Michael-Adrien Vitoux,* Karima Kessal,* Christophe Baudouin,†,‡ Olivier Laprevote, § Stephane Melik Parsadaniantz, Sophie Achard, ¶, and Francoise Brignole-Baudouin*,†,§
*Institut de la Vision, CNRS UMR 7210, INSERM UMRS 968, Universite Pierre et Marie Curie UM80, Paris 75012, France;
†Centre Hospitalier National d’Ophtalmologie des Quinze-Vingts, Paris 75012, France;
‡Hopital Ambroise Pare, APHP, Universit e Versailles Saint-Quentin-en-Yvelines, Boulogne-Billancourt 92100, France;
§Laboratoire de Chimie - Toxicologie Analytique et Cellulaire, UMR8638, Faculte de Pharmacie de Paris, Universite Paris Descartes, Sorbonne Paris Cit e, Paris 75006, France; and
¶Laboratoire de Sante Publique et Environnement, EA 4064, Faculte de Pharmacie de Paris, Université Paris Descartes, Sorbonne Paris Cité, Paris 75006, France
In this study, we proposed to use an in vitro ALI exposure system to study the combined effects of environmental stresses, namely low humidity, airflow, and the presence of gaseous FA, on the inflammatory responses and cellular death of a conjunctiva-derived cell line. This experimental model could help better understand the impact of pollution on the inflammatory responses observed in the conjunctiva of patients suffering from dry eye disease.

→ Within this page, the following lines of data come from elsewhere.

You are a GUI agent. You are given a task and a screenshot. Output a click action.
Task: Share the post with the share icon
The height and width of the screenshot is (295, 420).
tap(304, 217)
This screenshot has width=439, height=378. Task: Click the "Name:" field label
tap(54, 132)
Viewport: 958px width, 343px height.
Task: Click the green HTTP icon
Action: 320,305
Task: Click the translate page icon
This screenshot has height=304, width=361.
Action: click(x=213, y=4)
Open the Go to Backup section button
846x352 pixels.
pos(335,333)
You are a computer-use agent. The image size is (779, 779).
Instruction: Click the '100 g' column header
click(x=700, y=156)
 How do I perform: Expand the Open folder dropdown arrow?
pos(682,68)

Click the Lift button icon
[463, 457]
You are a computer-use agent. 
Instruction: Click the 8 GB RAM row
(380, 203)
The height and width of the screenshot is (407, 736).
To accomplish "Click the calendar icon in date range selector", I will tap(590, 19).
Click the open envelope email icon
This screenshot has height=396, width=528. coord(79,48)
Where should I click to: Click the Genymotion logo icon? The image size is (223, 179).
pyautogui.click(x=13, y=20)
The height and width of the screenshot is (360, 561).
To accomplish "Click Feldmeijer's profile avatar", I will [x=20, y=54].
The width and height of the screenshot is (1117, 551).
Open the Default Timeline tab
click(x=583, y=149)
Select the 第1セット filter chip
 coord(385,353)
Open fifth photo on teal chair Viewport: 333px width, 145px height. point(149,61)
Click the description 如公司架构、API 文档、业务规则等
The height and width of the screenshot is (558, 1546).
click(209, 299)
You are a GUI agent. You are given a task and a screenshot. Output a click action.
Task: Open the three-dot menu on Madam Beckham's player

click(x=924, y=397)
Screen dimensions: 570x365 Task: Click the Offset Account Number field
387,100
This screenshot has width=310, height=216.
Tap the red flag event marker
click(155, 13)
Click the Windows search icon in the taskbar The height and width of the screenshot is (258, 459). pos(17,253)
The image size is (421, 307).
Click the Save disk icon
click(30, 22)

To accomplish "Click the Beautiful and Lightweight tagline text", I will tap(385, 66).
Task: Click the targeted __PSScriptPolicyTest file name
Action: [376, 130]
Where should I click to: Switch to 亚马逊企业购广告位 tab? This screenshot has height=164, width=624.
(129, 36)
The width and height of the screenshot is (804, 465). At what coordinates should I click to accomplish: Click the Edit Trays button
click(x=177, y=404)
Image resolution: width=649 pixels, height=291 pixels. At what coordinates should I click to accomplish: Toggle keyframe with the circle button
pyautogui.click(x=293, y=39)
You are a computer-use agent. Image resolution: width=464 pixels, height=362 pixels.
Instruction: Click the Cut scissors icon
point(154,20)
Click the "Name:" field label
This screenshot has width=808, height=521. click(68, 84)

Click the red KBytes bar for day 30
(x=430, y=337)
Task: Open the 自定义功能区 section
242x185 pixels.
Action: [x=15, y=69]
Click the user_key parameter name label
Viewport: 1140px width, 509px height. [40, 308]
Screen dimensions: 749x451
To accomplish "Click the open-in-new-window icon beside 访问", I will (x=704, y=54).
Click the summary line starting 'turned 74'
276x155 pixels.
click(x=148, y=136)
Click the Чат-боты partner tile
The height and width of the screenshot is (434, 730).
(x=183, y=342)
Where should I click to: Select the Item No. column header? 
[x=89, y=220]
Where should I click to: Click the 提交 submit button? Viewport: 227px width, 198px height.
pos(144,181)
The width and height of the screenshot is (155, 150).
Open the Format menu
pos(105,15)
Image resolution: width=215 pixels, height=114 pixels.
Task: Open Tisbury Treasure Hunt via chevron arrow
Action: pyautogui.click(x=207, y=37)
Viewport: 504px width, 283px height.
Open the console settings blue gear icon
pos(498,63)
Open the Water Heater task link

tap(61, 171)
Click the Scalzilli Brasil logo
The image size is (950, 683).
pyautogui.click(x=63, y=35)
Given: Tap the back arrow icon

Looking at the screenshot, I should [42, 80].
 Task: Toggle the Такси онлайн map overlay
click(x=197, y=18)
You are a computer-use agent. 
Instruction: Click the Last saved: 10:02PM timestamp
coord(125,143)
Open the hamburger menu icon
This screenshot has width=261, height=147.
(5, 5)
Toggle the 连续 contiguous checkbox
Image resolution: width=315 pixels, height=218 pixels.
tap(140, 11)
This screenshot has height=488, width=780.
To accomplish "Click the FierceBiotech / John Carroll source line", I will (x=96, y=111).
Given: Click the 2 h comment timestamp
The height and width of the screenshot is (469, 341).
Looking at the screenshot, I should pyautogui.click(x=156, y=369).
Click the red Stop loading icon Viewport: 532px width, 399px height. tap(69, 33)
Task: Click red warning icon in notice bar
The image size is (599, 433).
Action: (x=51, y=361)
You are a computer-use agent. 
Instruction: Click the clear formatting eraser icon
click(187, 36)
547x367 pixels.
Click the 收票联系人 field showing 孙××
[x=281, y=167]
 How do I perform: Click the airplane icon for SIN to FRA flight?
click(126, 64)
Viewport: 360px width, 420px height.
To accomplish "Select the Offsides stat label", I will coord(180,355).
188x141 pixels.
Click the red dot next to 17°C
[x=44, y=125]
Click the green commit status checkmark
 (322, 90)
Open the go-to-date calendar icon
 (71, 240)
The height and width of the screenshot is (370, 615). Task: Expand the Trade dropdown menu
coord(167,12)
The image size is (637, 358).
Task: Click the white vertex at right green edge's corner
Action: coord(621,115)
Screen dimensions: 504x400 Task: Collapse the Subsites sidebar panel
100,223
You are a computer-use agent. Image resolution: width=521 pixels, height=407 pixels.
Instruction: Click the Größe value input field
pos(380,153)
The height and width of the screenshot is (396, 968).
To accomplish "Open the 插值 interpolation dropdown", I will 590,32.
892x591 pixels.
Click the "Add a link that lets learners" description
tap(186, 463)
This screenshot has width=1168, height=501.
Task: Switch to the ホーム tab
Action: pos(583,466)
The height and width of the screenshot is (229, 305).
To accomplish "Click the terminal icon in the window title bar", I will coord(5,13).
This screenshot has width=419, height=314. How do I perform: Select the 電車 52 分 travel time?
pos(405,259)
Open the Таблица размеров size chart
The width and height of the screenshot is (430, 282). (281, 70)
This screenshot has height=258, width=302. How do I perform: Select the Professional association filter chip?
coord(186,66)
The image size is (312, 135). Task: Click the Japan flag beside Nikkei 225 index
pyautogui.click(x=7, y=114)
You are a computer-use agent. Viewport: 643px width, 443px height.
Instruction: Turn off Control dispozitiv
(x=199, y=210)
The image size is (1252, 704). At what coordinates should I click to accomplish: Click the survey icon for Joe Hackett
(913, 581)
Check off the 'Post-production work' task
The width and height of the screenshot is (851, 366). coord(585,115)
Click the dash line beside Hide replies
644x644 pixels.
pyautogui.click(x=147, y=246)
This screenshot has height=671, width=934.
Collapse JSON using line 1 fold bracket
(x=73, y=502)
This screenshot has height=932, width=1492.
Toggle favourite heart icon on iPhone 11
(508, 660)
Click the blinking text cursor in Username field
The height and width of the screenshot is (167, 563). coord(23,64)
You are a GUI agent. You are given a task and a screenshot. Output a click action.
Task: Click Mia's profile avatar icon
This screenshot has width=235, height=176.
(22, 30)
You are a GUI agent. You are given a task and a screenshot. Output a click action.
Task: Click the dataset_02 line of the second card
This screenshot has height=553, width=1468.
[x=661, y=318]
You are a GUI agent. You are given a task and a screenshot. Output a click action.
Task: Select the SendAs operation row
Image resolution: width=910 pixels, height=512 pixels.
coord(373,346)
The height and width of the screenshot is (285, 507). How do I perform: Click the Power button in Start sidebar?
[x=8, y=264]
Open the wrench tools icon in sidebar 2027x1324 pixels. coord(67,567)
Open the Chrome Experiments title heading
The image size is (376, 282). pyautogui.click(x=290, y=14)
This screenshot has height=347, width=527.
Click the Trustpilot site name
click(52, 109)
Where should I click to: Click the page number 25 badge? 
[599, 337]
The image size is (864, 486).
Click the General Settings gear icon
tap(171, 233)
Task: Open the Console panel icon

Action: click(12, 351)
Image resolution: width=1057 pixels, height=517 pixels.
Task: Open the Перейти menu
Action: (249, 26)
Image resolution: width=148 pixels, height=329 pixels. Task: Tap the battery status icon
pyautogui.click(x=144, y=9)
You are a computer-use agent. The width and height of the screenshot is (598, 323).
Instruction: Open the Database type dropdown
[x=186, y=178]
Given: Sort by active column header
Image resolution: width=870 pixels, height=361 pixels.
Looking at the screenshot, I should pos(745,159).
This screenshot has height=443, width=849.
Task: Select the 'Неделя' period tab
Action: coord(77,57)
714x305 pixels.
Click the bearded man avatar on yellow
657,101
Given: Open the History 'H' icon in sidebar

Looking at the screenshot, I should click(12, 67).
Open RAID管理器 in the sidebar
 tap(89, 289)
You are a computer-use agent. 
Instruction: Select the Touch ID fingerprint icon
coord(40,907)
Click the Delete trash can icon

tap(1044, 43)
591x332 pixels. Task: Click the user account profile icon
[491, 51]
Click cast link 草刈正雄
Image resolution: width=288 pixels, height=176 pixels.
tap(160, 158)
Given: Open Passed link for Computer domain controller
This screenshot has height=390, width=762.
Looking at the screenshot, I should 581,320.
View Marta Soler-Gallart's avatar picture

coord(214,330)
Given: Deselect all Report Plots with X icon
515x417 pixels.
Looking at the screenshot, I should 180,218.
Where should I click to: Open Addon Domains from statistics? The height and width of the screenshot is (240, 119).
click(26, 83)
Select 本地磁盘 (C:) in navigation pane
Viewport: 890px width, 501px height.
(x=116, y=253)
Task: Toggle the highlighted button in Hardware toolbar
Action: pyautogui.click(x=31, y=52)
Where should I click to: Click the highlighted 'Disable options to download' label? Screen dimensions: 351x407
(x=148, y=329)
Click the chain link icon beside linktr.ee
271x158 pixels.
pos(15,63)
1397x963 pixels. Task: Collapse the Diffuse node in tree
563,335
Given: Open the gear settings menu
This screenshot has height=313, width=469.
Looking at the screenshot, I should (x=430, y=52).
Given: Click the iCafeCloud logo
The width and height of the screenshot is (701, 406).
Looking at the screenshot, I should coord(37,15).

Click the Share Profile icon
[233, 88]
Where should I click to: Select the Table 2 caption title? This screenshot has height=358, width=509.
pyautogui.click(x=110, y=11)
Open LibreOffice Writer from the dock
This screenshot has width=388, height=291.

Dry eye (DE) is a multifactorial ocular surface disease whose incidence continues to rise. Various environmental stresses such as low air humidity and pollution are known to be involved in epithelial alterations inducing ocular discomfort. However, no experimental study assessing the combined effects of dry air and polluted atmospheres has been conducted so far. Formaldehyde (FA) is a ubiquitous pollutant present in the living spaces where humans spend most of their time. Using an in vitro DE model, we evaluated the cytotoxic and inflammatory responses of a conjunctival cell line exposed at the air-liquid interface (ALI) conditions to various controlled atmospheres combining low humidity (LH), airflow (AF), and formaldehyde gas (FG). Conjunctiva-derived cells grown onto transwell inserts were directly exposed to LH conditions without AF, with AF or with FG flow at 100 or 1200 mg/m3 for 15–30min. Cell viability assays revealed an increase in cell death after a 15-min exposure to FG at 100 or 1200 mg/m3, whatever the recovery period. After a 1-h recovery period, an increase in IL-6 and CXCL8/IL-8 gene expression was observed with the 15-min exposure at 100 mg/m3 FG and with 30 min of exposure at 1200 mg/m3 FG. After 24 h of recovery, we also noted increased secretion of the proinflammatory cytokine MIF with 100 mg/m3 FG exposure and CXCL8/IL-8 at 1200 mg/m3, for both exposure periods. Together, these findings suggest that the exposure to FG at environmental levels aggravates cell death and inflammation observed in dry air conditions. This in vitro model of DE seems to be a relevant tool to study and explain the inflammatory responses observed in dry eye patients when exposed to combined environmental disturbances such as LH, airflow, and the presence of airborne pollutants.